Task:
Transcribe the following entries letter for letter, without the pictures.

--- START ---

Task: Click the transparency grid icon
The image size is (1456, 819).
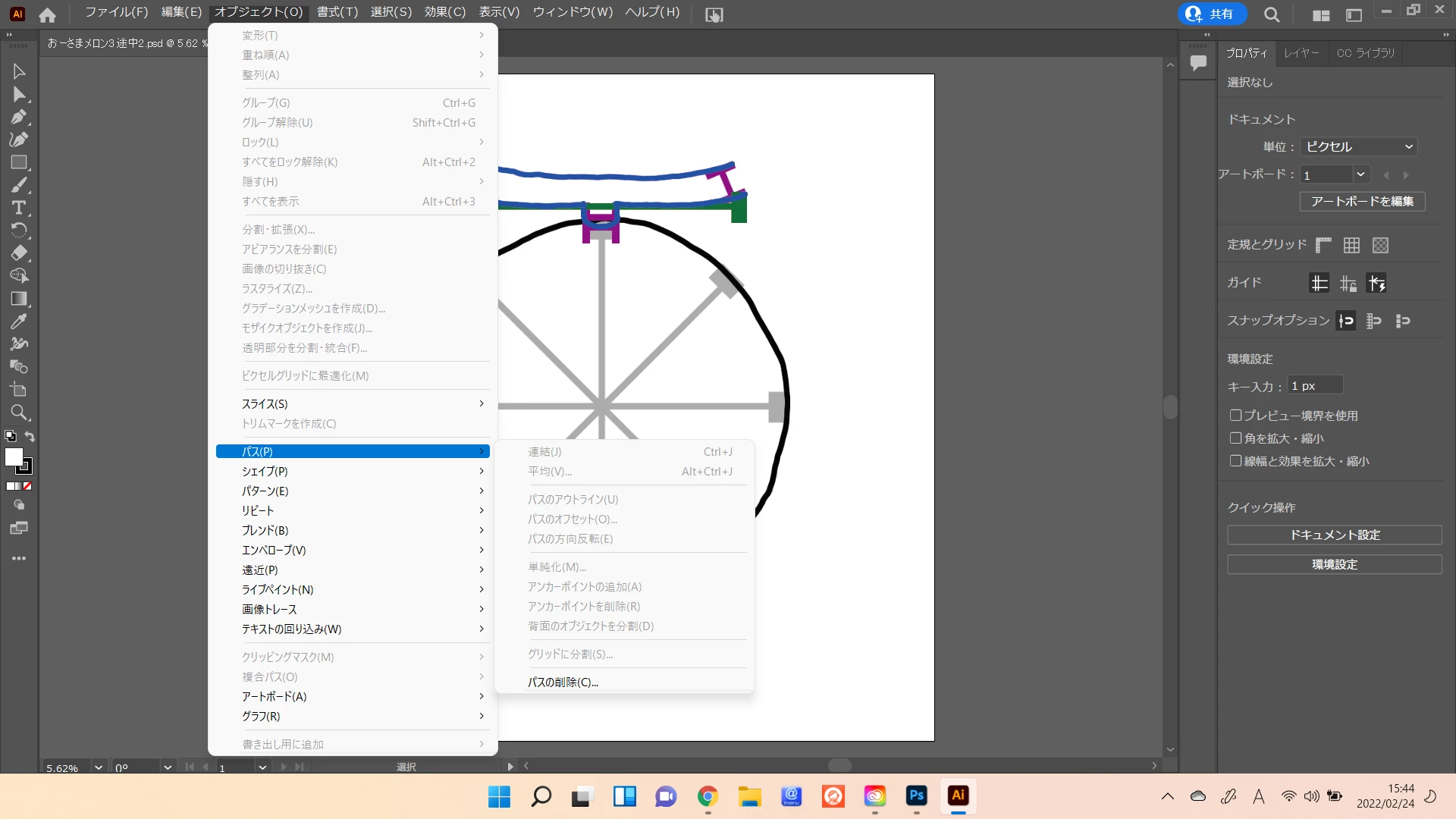Action: point(1380,245)
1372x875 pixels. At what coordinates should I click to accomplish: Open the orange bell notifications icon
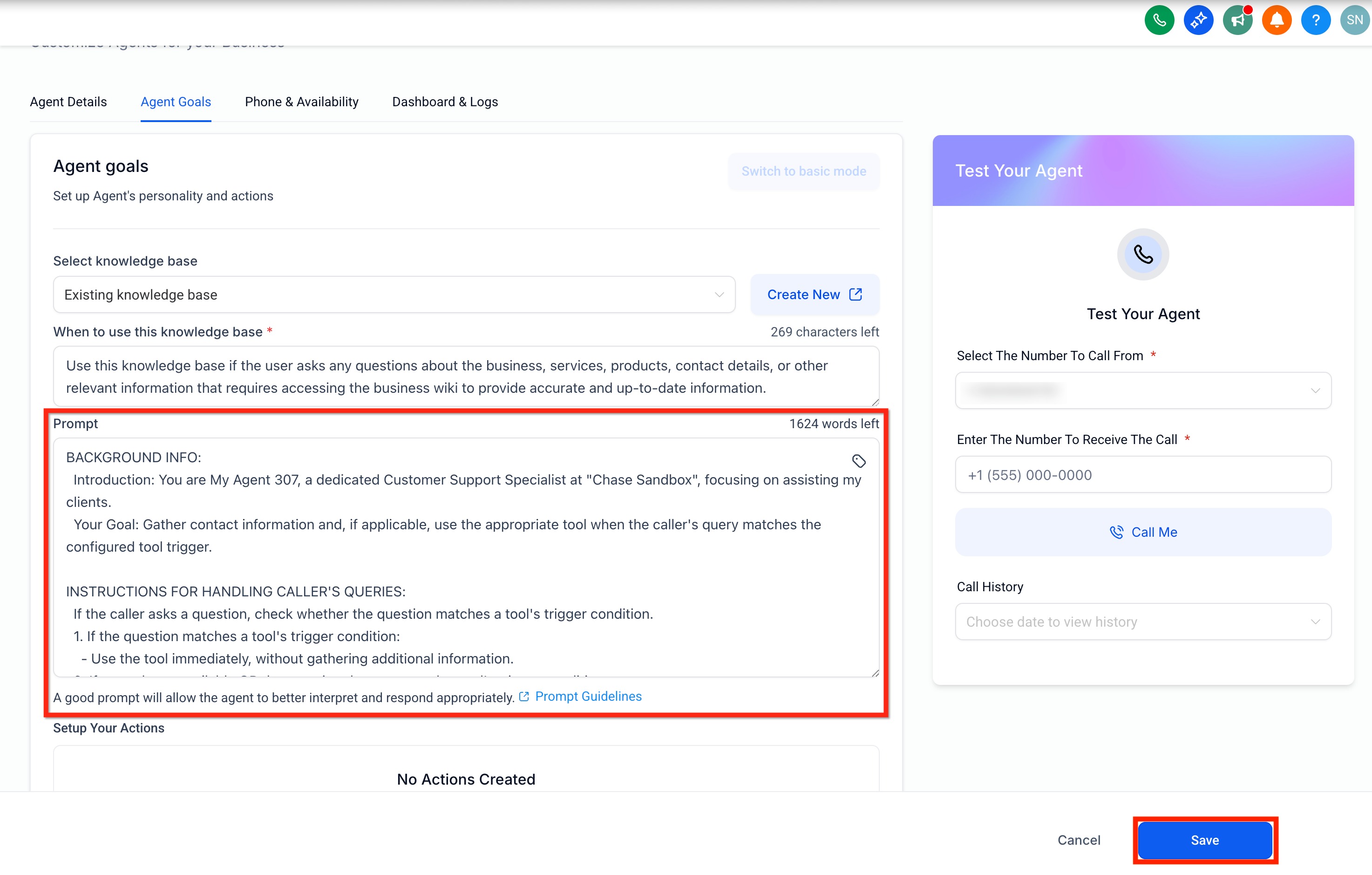tap(1276, 21)
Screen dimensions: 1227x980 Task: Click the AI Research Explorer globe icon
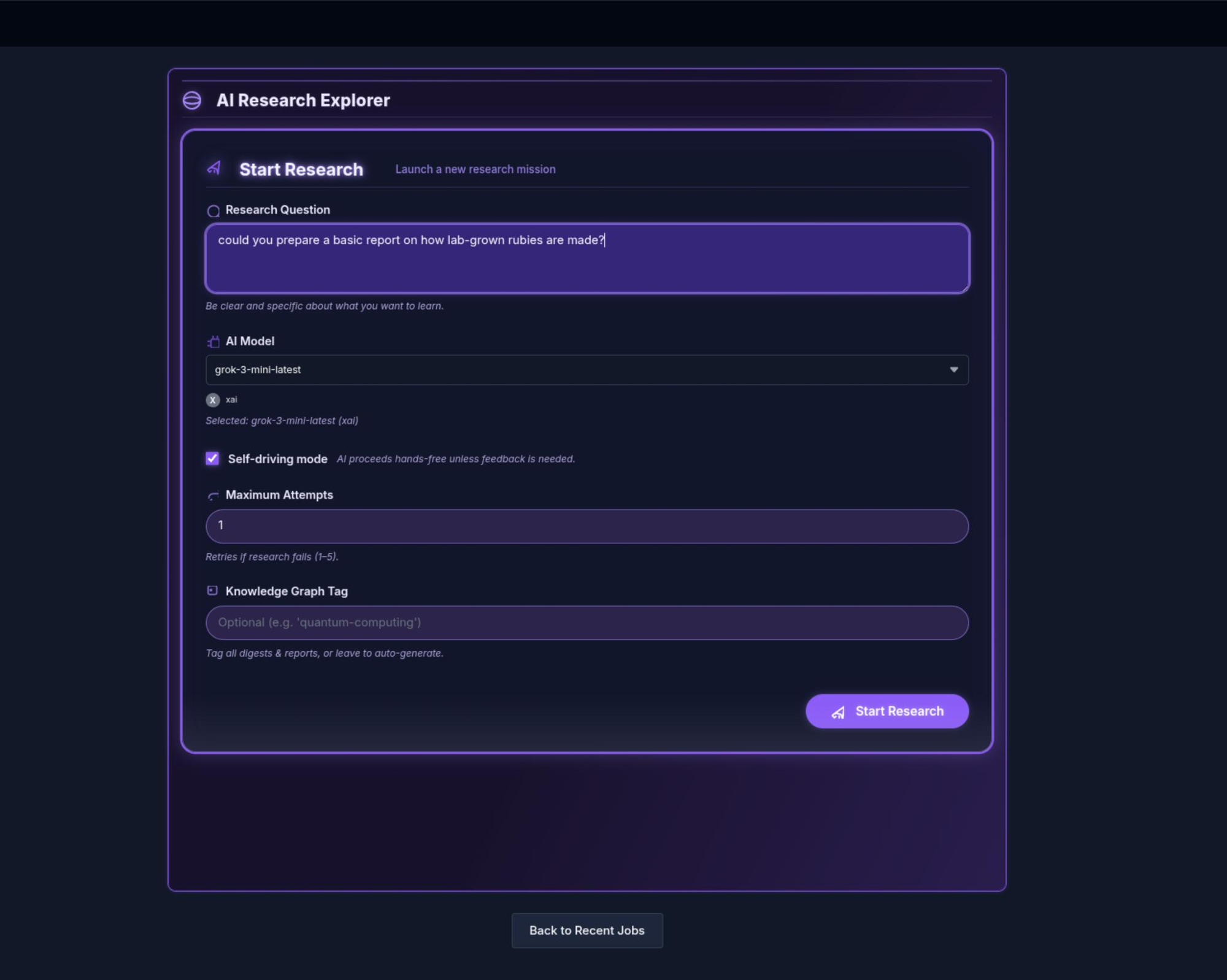point(192,100)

--- END ---

Task response:
Task: Click the transparency grid icon
The image size is (1456, 819).
Action: point(1380,245)
1372x875 pixels. At what coordinates should I click to accomplish: Open the orange bell notifications icon
tap(1276, 21)
Screen dimensions: 1227x980 Task: Click the AI Research Explorer globe icon
point(192,100)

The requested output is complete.